▶ [Given exercise]:
Copy the lines of the records word for word, from the line with "Click the Envíos rechazados row label" up to and including the line with "Action: coord(622,61)", and leave the pictures out of your copy.

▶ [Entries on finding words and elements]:

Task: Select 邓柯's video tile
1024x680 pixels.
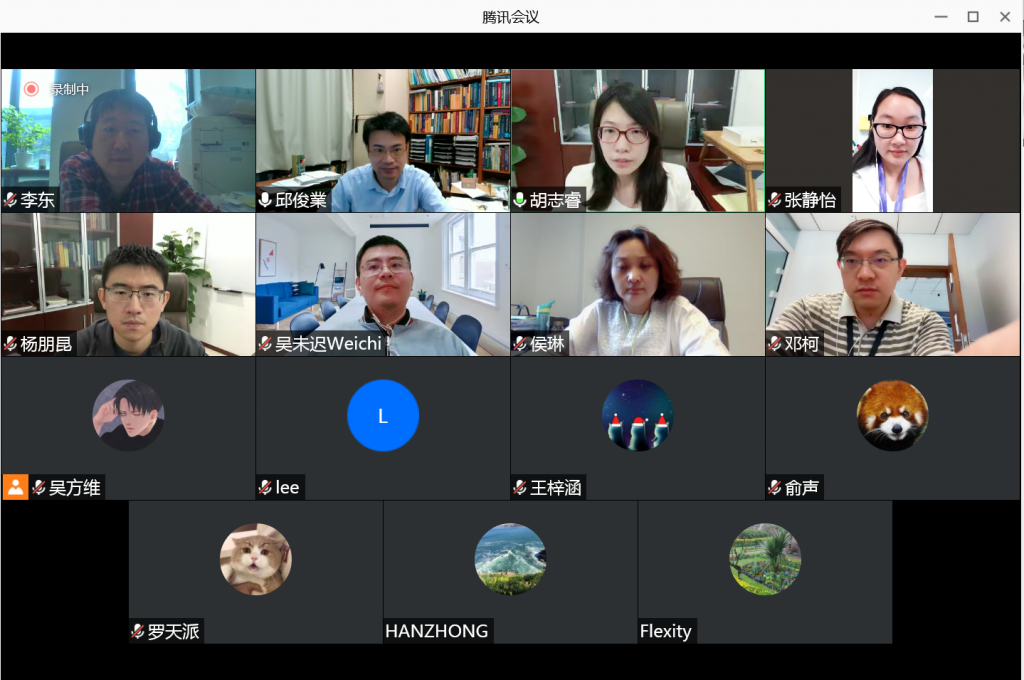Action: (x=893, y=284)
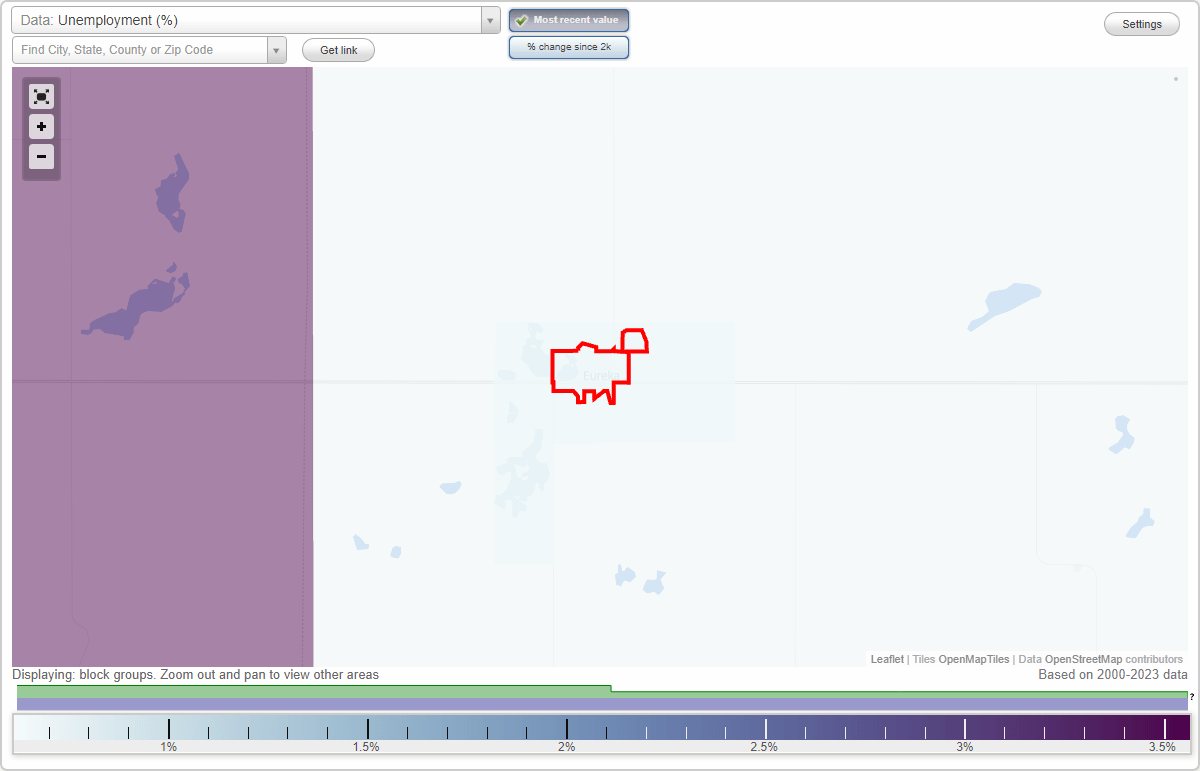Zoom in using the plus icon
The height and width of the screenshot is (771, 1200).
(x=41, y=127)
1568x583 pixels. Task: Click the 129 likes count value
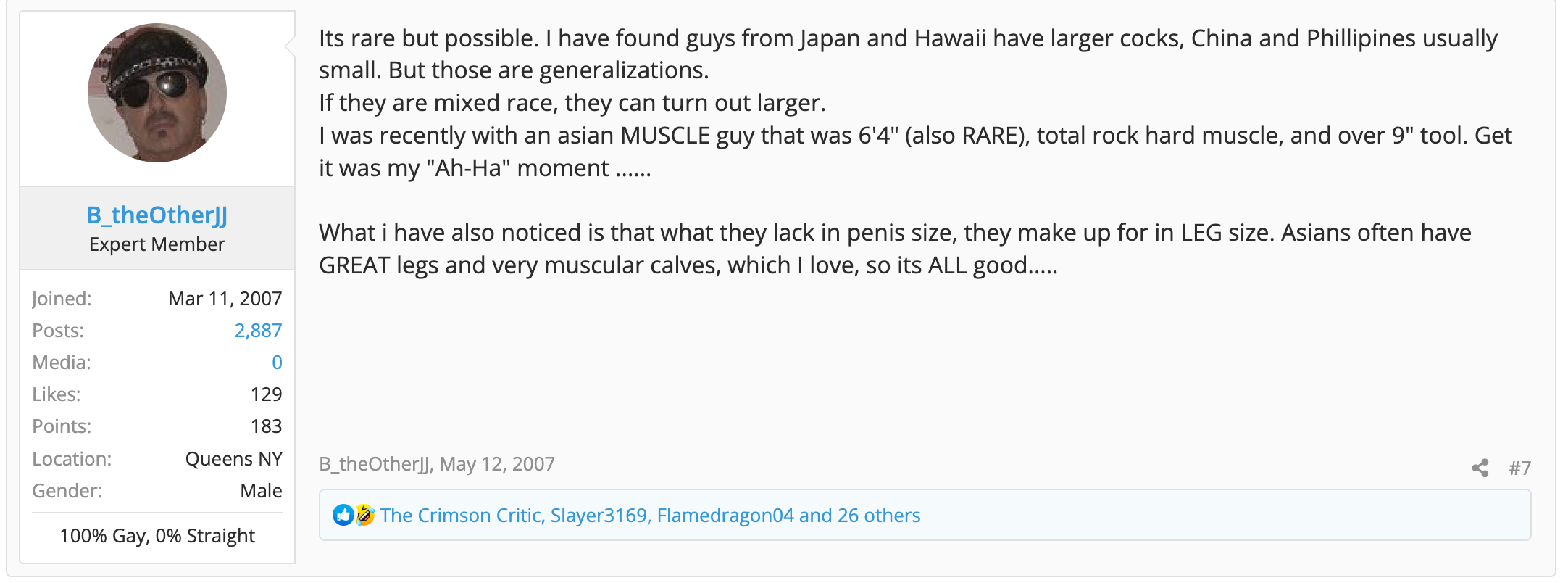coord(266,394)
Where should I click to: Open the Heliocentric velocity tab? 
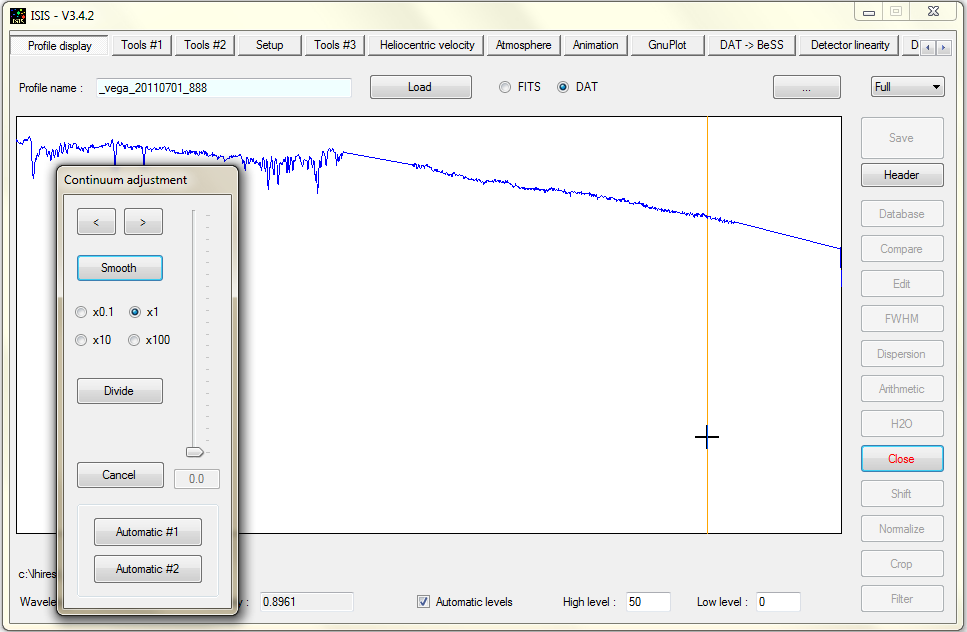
--
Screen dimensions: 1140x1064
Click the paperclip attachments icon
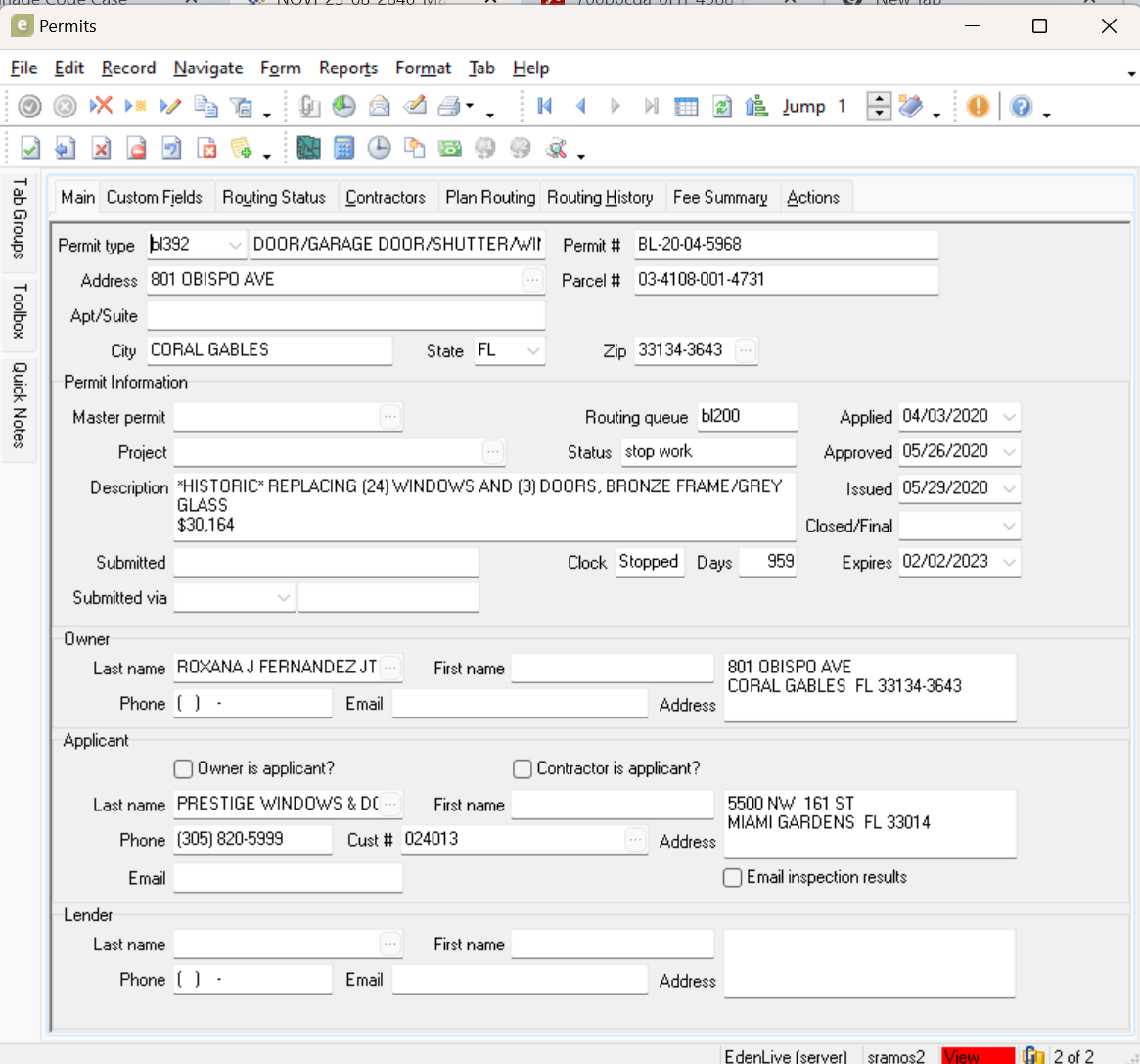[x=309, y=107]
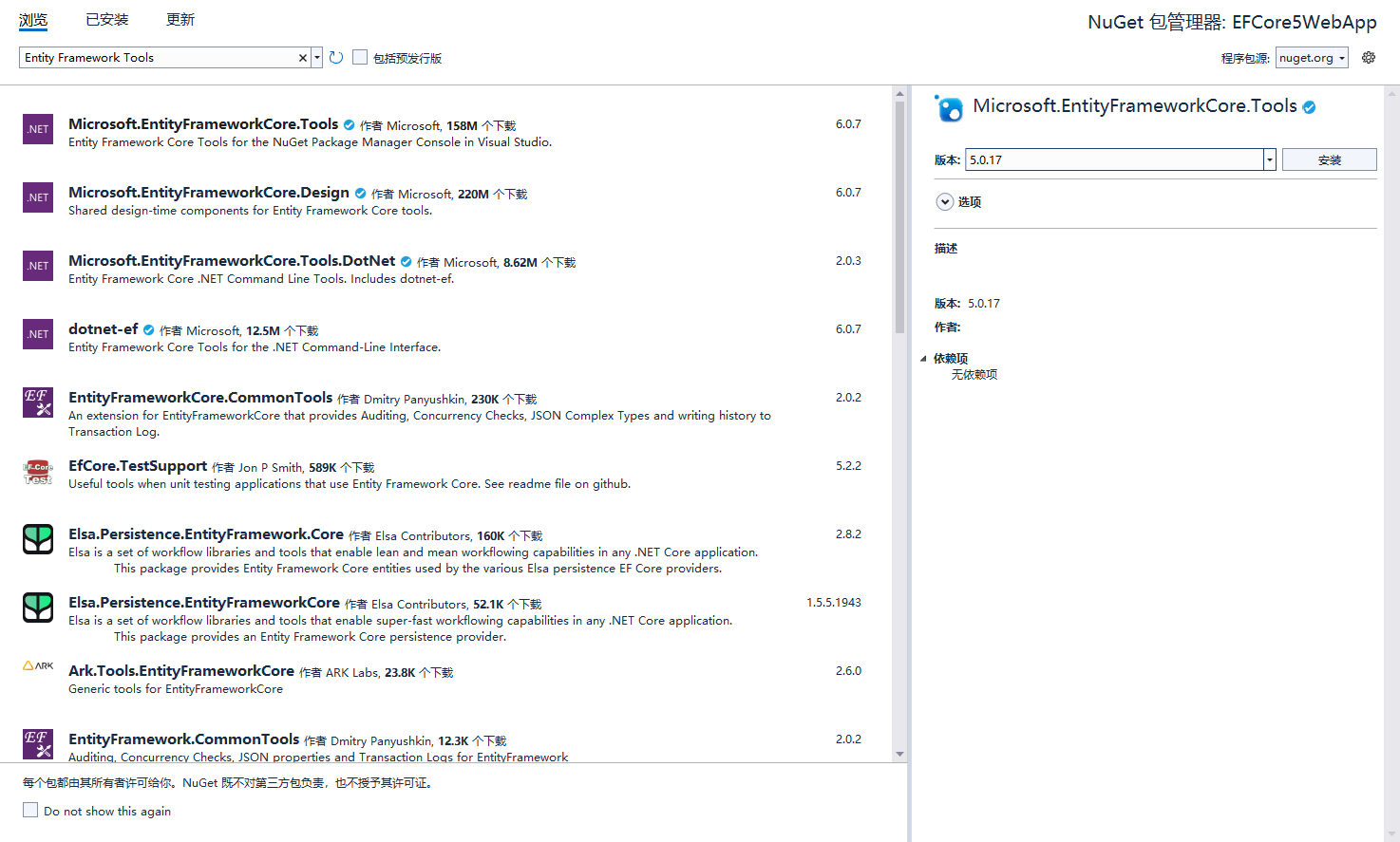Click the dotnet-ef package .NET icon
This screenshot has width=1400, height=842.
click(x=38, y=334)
---
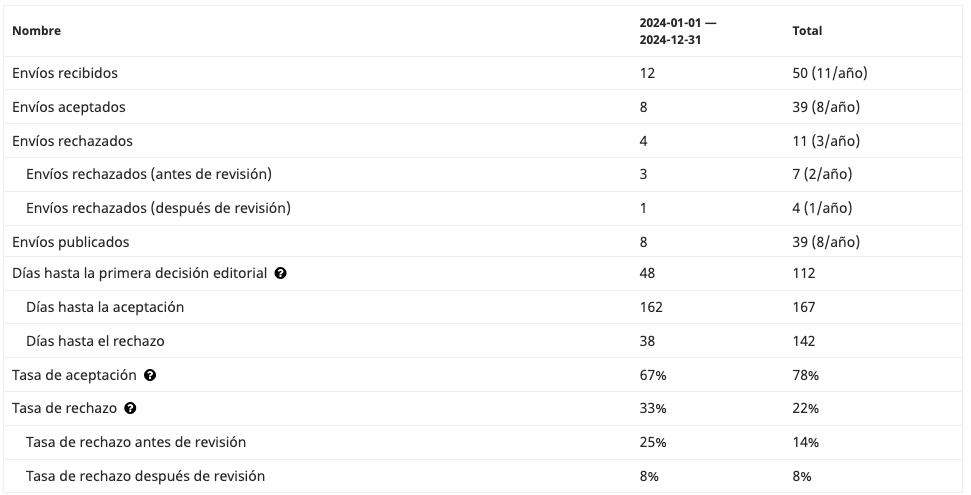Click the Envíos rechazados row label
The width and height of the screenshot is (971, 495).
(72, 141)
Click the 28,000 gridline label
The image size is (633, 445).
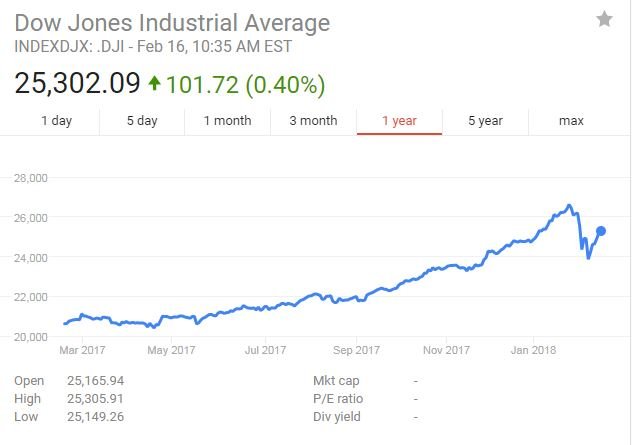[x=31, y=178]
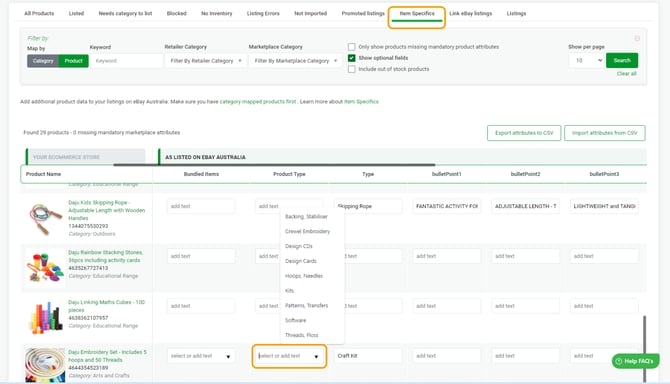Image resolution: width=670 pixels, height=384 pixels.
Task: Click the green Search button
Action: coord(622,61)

▶ [Response to this task]:
Click the Envíos rechazados row label
The width and height of the screenshot is (971, 495).
(72, 141)
Click the 28,000 gridline label
The image size is (633, 445).
[x=31, y=178]
Image resolution: width=670 pixels, height=384 pixels.
Task: Click the green Search button
Action: coord(622,61)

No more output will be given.